> TASK REQUIREMENTS
Please translate this sentence from the case study on Sanofi's HPC hub below into Spanish: "Although operating independently was once viewed as a competitive advantage, now the silos of data and compute are a disadvantage."

[Opening READING TEXT section]

EMC Isilon & RCH Solutions
This case study describes how Sanofi R&D (Sanofi) addressed its scientific computing challenges by building out a next generation High Performance Computing (HPC) hub for its R&D activities. The case study also highlights how RCH Solutions implemented EMC Isilon NAS to address the next generation HPC hub requirements.
Copyright © 2014 EMC Corporation. All Rights Reserved.
EMC believes the information in this publication is accurate as of its publication date. The information is subject to change without notice.
The information in this publication is provided “as is.” EMC Corporation makes no representations or warranties of any kind with respect to the information in this publication, and specifically disclaims implied warranties of merchantability or fitness for a particular purpose.
Use, copying, and distribution of any EMC software described in this publication requires an applicable software license.
For the most up-to-date listing of EMC product names, see EMC Corporation Trademarks on EMC.com.
All other trademarks used herein are the property of their respective owners.
Part Number H12929
Table of Contents
New drugs introduced today in a therapeutic category such as cardiovasculars maintain a their competitive advantage for less than two years as compared to 10+ plus years during the 1970s . In addition to the competitive landscape, the pharmaceutical industry is under increased fiscal pressure from a range of issues, including: decreased revenues from patent losses, changes in healthcare policy, and increased regulatory requirements.
To successfully compete in this challenging business climate, pharmaceutical and biotechnology companies are executing strategies that balance research innovation while containing Research & Development (R&D) costs. To spur innovation and disrupt the competitive advantage status quo, IT organizations are re-inventing high performance computing in the pharmaceutical R&D environment.
Blocked By Dispersed Data And Computing
Many pharmaceutical companies today are made up of many independent R&D departments. At each of these departments, research teams no longer work at the lab bench but work in silico generating massive amounts of data from a variety of laboratory instruments designed for next generation sequencing, liquid chromatography – mass spectrometry (LC-MS), x-ray crystallography, electron microscopy and high-content screening workflows. The data generated from these workflows is measured in terabytes to petabytes. It is also not uncommon for each of these research departments to host and maintain their own high performance computing (HPC) and storage environments designed to support the primary workflows of that department.
Although operating independently was once viewed as a competitive advantage, now the silos of data and compute are a disadvantage. To derive the maximum value from research data, today’s data mining and analysis requires sharing it between departments and external collaborators, combining it with data sourced from public resources like The Cancer Genome Atlas (TCGA), and moving selected data sets to available computing resources best matched for the desired analysis.

[Closing READING TEXT section]
[Opening EXERCISE DATA section]

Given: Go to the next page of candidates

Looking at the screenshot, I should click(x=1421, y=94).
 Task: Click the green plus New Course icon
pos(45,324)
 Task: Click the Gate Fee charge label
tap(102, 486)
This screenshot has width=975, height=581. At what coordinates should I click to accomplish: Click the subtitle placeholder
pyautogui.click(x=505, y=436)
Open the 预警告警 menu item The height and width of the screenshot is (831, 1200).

[Closing EXERCISE DATA section]

> EXERCISE SOLUTION
Aunque operar de forma independiente se consideraba antes una ventaja competitiva, ahora los silos de datos y de cómputo son una desventaja.